**** Data for this exercise ****

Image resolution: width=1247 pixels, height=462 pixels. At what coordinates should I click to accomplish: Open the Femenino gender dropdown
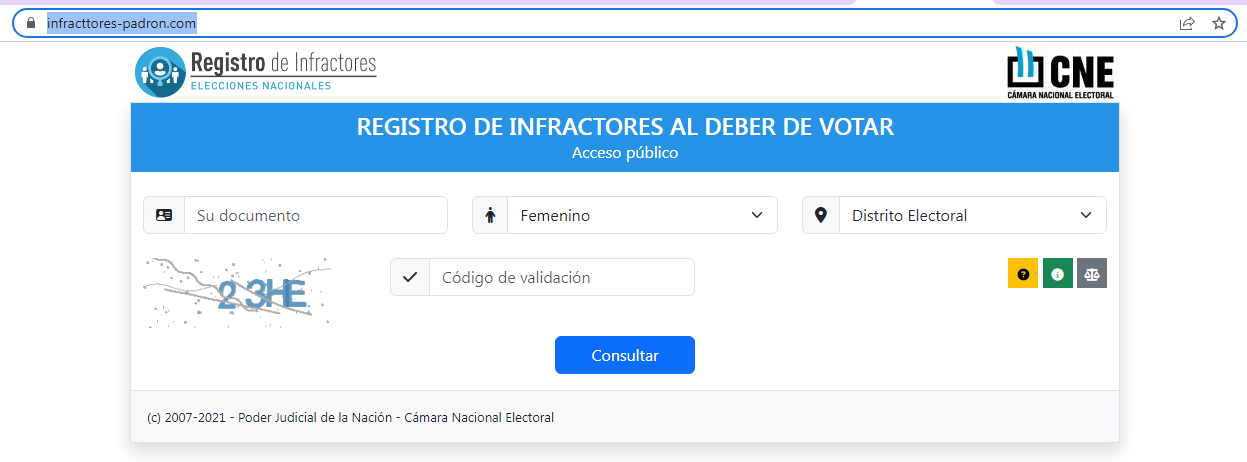coord(642,215)
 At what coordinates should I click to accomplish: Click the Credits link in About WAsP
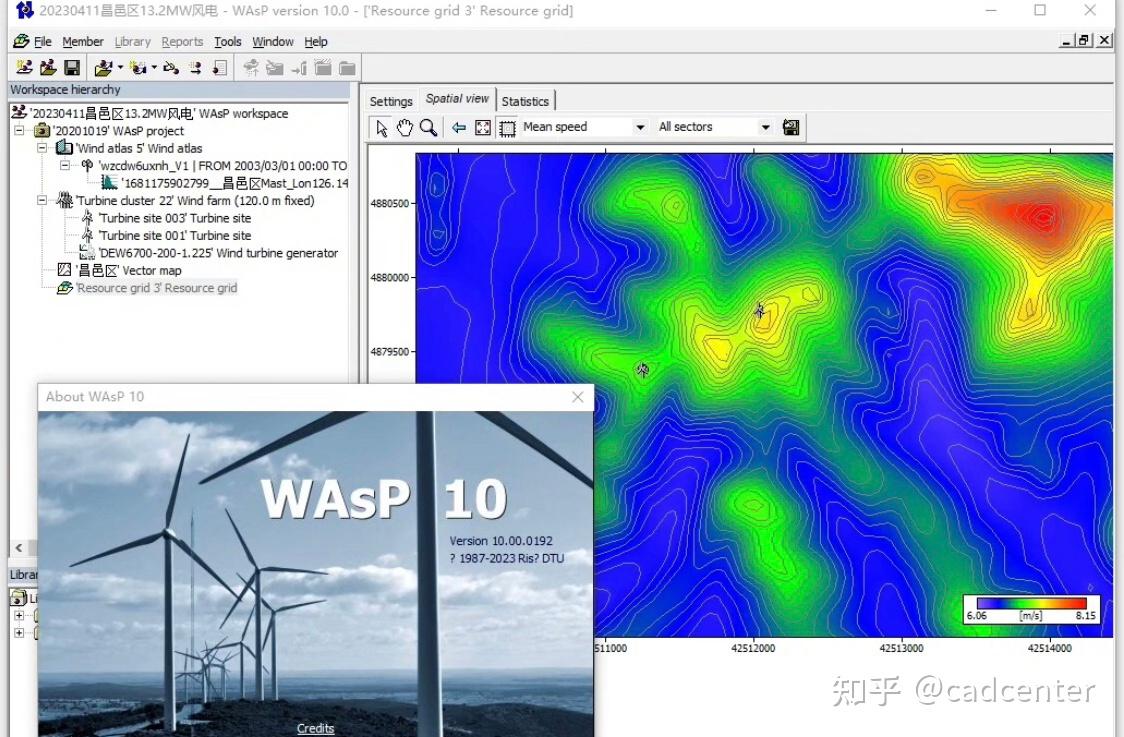(x=315, y=728)
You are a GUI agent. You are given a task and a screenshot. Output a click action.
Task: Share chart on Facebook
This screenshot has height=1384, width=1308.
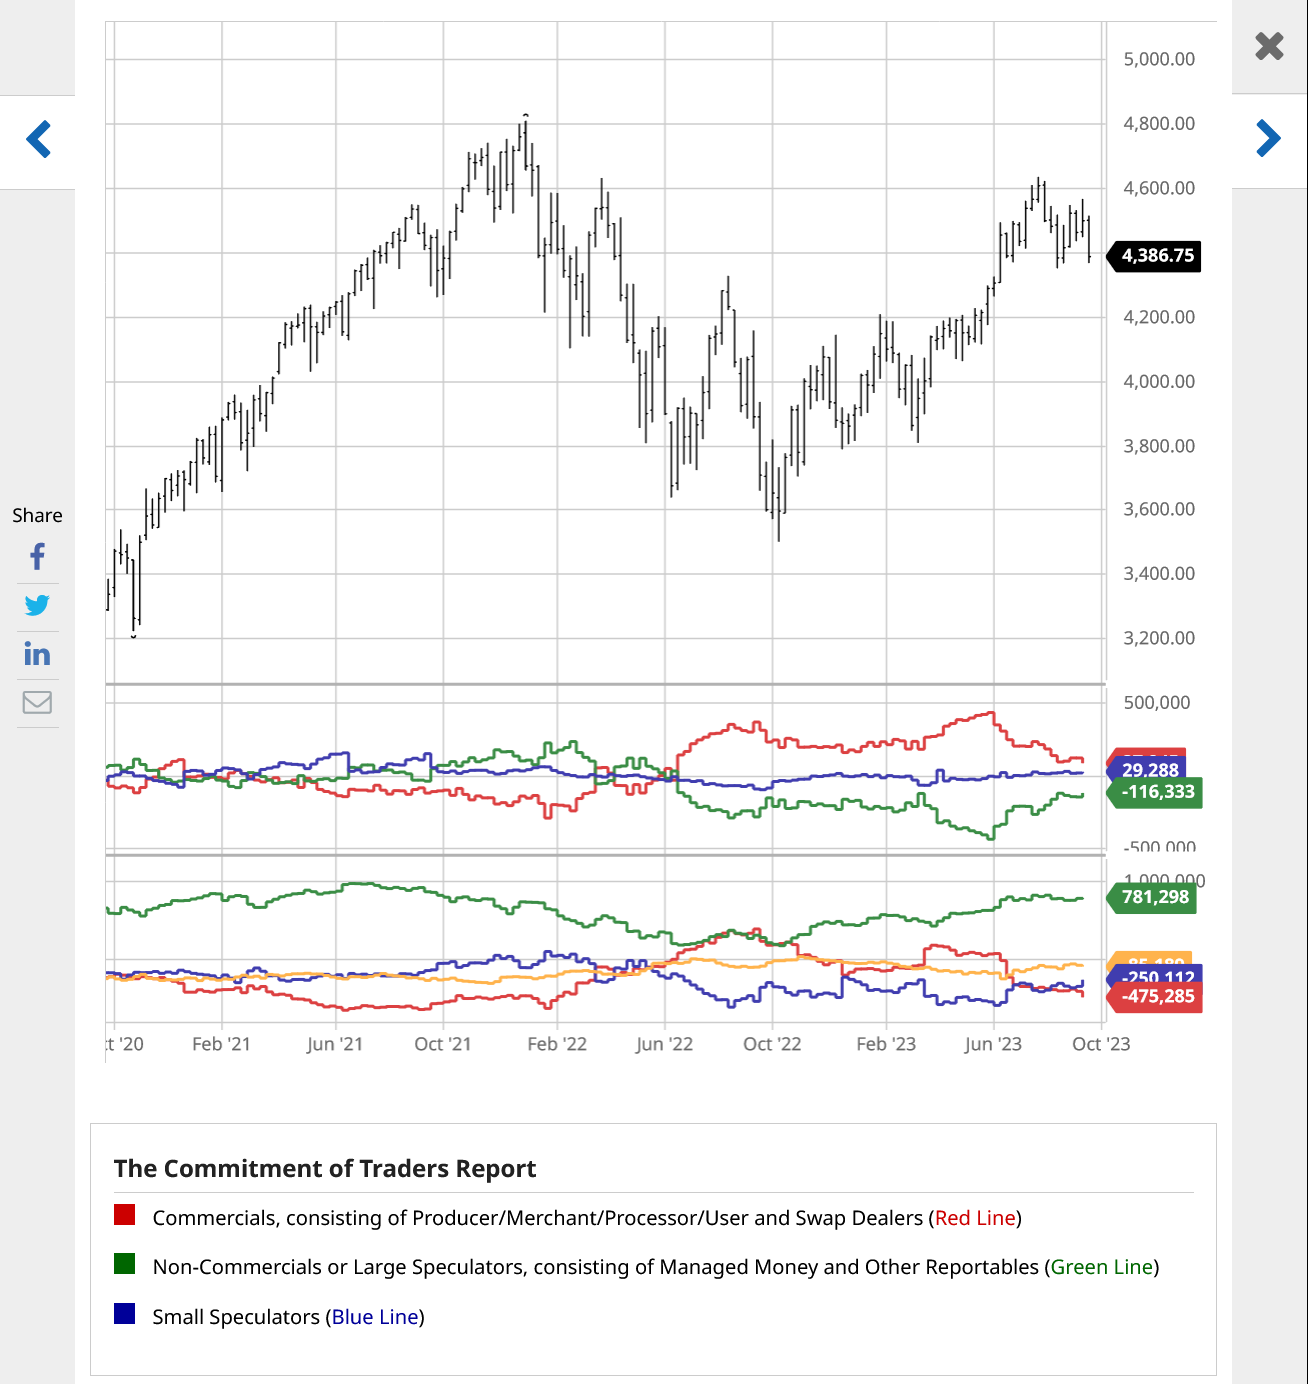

****

** Problem statement **
Rewrite the data above with every "coordinates" changed to "location" and everything else kept the same. Leave out the pictures.

** Solution to the exercise **
Image resolution: width=1247 pixels, height=462 pixels. At what location should I click to accomplish: Open the Femenino gender dropdown
coord(642,215)
 At what location should I click to accomplish: Click the Credits link in About WAsP
(x=315, y=728)
You are a GUI agent. You are given a task and a screenshot. Output a click action.
Task: Share chart on Facebook
This screenshot has height=1384, width=1308.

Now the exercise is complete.